## [WRITTEN TASK 1]
Reproduce the graph-membership passage between "We now describe" and "of size \(n\).", inclusive.
## [WRITTEN TASK 2]
Answer these questions about the graph-membership passage:
(a) At most how many edges are ascended when checking whether a node is in G?
(b) What expected time does the Las Vegas construction algorithm require, with high probability?
(c) What does N denote?
## [WRITTEN TASK 3]
How would the graph-membership passage go on after its last sentence? Write the continuation.

We can therefore check whether a given node \(v_x\) is in \(G\) by first computing \(f(v_x)\) and then checking and ascending at most \(3 k \lg \sigma\) edges, updating \(v_x\) and \(f(v_x)\) as we go. Once we reach the root of the tree we can compare the resulting \(k\)-tuple with the one sampled to check if \(v_x\) is in the graph. This procedure requires \Oh{k \lg \sigma} time since computing the first value of \(f(v_x)\) requires \Oh{k}, ascending the tree requires constant time per edge, and comparing the \(k\)-tuples requires \Oh{k}.

We now describe a Las Vegas algorithm for the construction of this data structure that requires, with high probability, \Oh{kn + n\sigma} expected time.
We recall that \(N\) is the set of input nodes of size \(n\).

## [SUPPLIED DATA]

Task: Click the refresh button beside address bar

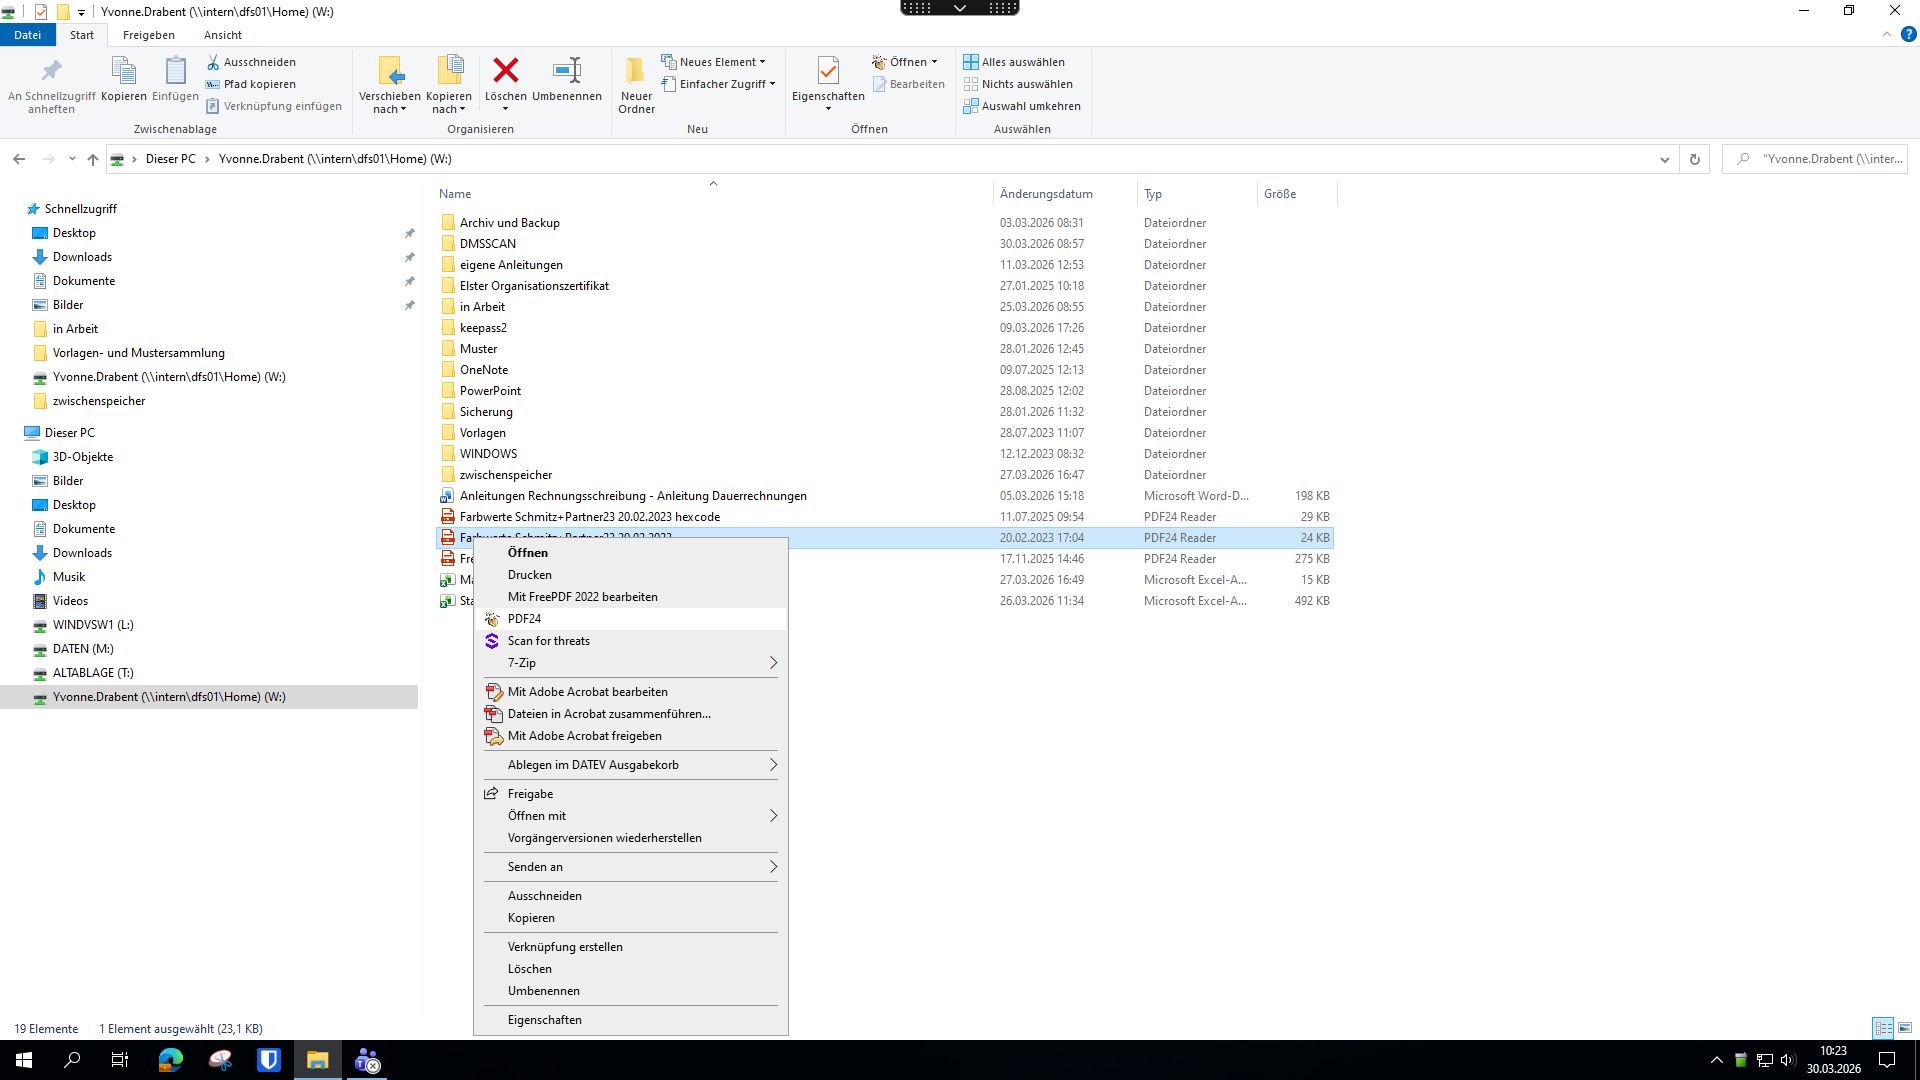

## [WRITTEN REPLY 1]
We now describe a Las Vegas algorithm for the construction of this data structure that requires, with high probability, \Oh{kn + n\sigma} expected time.
We recall that \(N\) is the set of input nodes of size \(n\).

## [WRITTEN REPLY 2]
(a) At most 3k lg σ edges.
(b) O(kn + nσ) expected time.
(c) The set of input nodes, of size n.

## [WRITTEN REPLY 3]
We first select a function \(f\) and construct bitvector \(B\) of size \(n\) initialized with all its elements set to \FALSE.
For each elements \(v_x\) of \(N\) we compute \(f(v_x) = i\) and check the value of \(B[i]\).
If this value is \FALSE we set it to \TRUE and proceed with the next element in \(N\), if it is already set to \TRUE, we reset \(B\), select a different function \(f\), and restart the procedure from the first element in \(N\).
Once we finish this procedure --- i.e.,\@\xspace we found that \(f\) do not produces collisions when applied to \(N\) --- we store \(f\) and proceed to initialize \IN and \OUT correctly.
This procedure requires with high probability \Oh{kn} expected time for constructing \(f\) and \Oh{n\sigma} time for computing \IN and \OUT.
Notice that if \(N\) is the set of \(k\)-tuples of a single text sorted by their starting position in the text, each \(f(v_x)\) can be computed in constant time from \(f(v_{x-1})\) except for \(f(v_0)\) that still requires \Oh{k}.
More generally, if \(N\) is the set of \(k\)-tuples of \(t\) texts sorted by their initial position, we can compute \(n - t\) values of the function \(f(v_x)\) in constant time from \(f(v_{x-1})\) and the remaining in \Oh{k}.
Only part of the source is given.